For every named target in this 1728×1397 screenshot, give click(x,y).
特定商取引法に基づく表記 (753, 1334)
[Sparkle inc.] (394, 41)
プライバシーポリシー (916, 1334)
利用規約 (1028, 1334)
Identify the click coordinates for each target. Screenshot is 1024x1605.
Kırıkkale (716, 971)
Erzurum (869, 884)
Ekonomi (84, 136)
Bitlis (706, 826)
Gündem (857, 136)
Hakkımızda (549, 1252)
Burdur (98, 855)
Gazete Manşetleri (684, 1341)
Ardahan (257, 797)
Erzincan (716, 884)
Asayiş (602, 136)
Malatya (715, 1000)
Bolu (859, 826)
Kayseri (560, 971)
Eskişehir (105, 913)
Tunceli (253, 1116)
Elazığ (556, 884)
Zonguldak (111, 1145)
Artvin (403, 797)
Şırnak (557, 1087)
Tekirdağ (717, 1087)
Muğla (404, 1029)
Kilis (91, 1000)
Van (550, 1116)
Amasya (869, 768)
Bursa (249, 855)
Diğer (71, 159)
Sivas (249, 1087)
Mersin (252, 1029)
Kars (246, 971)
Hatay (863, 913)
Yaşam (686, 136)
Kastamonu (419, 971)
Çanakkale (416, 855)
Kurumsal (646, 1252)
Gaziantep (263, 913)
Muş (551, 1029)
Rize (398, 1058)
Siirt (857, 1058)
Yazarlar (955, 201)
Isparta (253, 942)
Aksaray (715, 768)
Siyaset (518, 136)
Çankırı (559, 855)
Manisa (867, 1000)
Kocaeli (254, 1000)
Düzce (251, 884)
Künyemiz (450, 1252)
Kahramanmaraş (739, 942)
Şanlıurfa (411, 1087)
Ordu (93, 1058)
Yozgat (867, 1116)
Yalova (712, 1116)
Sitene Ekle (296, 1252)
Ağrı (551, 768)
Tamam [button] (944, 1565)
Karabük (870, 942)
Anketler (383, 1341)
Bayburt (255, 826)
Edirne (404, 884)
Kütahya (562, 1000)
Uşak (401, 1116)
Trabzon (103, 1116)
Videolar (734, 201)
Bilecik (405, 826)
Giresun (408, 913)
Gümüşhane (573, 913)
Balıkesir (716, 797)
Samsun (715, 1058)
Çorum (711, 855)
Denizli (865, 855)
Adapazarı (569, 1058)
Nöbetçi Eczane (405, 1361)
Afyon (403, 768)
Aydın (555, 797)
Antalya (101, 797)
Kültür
┄┄┄┄┄┄┄┄┄┄
PROBLEM DESCRIPTION: Respond with the lines above, from the one that holds "Gaziantep (263, 913)" to the end of the listing, each repeated exactly, and with no other material.

SOLUTION TO THIS PROBLEM:
Gaziantep (263, 913)
Muş (551, 1029)
Rize (398, 1058)
Siirt (857, 1058)
Yazarlar (955, 201)
Isparta (253, 942)
Aksaray (715, 768)
Siyaset (518, 136)
Çankırı (559, 855)
Manisa (867, 1000)
Kocaeli (254, 1000)
Düzce (251, 884)
Künyemiz (450, 1252)
Kahramanmaraş (739, 942)
Şanlıurfa (411, 1087)
Ordu (93, 1058)
Yozgat (867, 1116)
Yalova (712, 1116)
Sitene Ekle (296, 1252)
Ağrı (551, 768)
Tamam [button] (944, 1565)
Karabük (870, 942)
Anketler (383, 1341)
Bayburt (255, 826)
Edirne (404, 884)
Kütahya (562, 1000)
Uşak (401, 1116)
Trabzon (103, 1116)
Videolar (734, 201)
Bilecik (405, 826)
Giresun (408, 913)
Gümüşhane (573, 913)
Balıkesir (716, 797)
Samsun (715, 1058)
Çorum (711, 855)
Denizli (865, 855)
Adapazarı (569, 1058)
Nöbetçi Eczane (405, 1361)
Afyon (403, 768)
Aydın (555, 797)
Antalya (101, 797)
Kültür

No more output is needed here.